Is there another avenue you could explore to get the final push?
I suppose I could find another lawyer and see if the results are different, but I my best guess is that the issue is 10% being 'out of sight out of mind' with my lawyer and 90% the absolute overwhelm of the foreigners' office here in Regensburg. So my first strategy is to eliminate that 10% doubt by being horribly pushy with my lawyer. I've fairly warned him, though I'm quite sure he didn't really take me seriously. But the thing is, 90% of my professional occupation is asking people for favours over and over and over until they ghost me (poor outcome) or they give in and give me what I want (good outcome). I have a decent track record. So I simply need to apply it to Herr Janson. Added plus is that the 20 minute walk to his office from my apartment is a good wee walk for Carbón, so we can have a double-benefit.
I've already asked about applying at a jurisdiction outside of Regensburg and that would mean finding another lawyer plus re-applying, and getting to the bottom of the pile once again. A possibility, but not ideal.
And you at least have means and a job. Imagine being a destitute refugee. You’d think the bureaucrats would try to work harder and faster to finish all the work. I can’t bear it. I imagine a row of desks of useless clerks shuffling papers and taking tea breaks without caring that their (lack of) actions affect people’s livelihoods and their lives.
Having a means and a job in this case has meant me going to the rock bottom of the priority list. And yes, that's as it should be, up to a point, which is why I've not screamed loudly over the last five years. Refugees are the priority because they need things: housing, medical care, school for children, food support. I don't need any of that, and in fact pay taxes (a lot of them) to Germany.

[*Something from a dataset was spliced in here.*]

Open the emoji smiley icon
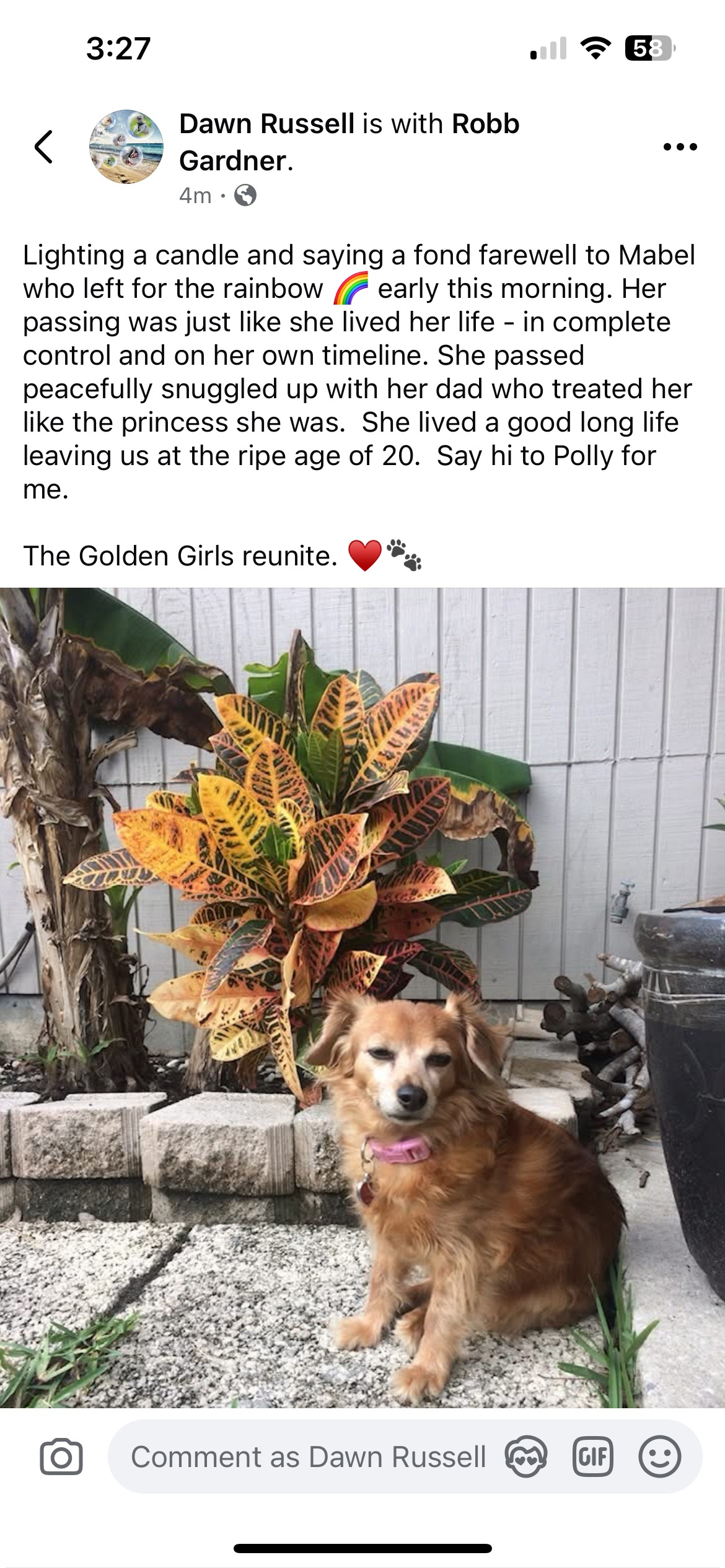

I truly don't believe there are rows of useless clerks wasting their time. There are few of them left and they are epically snowed under. The job used to be a good one, they were in a good location in a nice office, and when I'd go in they generally tried to be helpful and friendly. Now they are in the basement of a shabby building with no windows, stuffy air, and what seems like more security guards keeping people out than people inside actually working the cases. You can feel the misery and in some case the rage of people waiting in line for hours and hours and days and days on end. It sounds like pure hell to me and I'm sorry for the workers. However, I still need my darn residence permit so I can't just keep thinking, "Oh poor them, I won't bother them until things get better." It's clear now that things won't get better anytime soon, all of my 'polite waiting' has gotten me nowhere, so we need to find a way to make it work now with the existing system.
f it's anything like our structures, I suspect civil servants and administrators are already over capacity and understaffed, doing as much as they can in a creaking system. Mostly it's down to individuals working their socks off that the whole set up hasn't imploded by now and is still crawling by. Hellish frustrating all round.
Exactly.
I guess at I euro and hour, you aren't making much money for him, so I guess it is a case of camping out on his doorstep? Making rock up with a sleeping bag and ask questions like " Do you have a shower?"
Ha, it may not be 1 Euro per hour, but let's put it this way: when we passed the moment the number of hours he'd spent with me multiplied by his hourly rate was greater than what the agreed flat rate was (i.e. when he netted zero), I stopped counting. We passed that moment in January of 2019. So...yikes.
I'm totally open to increasing his fee and thought about mentioning it to him this last meeting, but decided to stay mum on that for the next few weeks to see how the wind blows.
Can you imagine if I turned up in pyjamas? "You said we were so close to getting approval, I thought I hang out in your extra office until you get the documents because I'm really so excited that it's finally happening! I'll just make myself at home, m-kay?"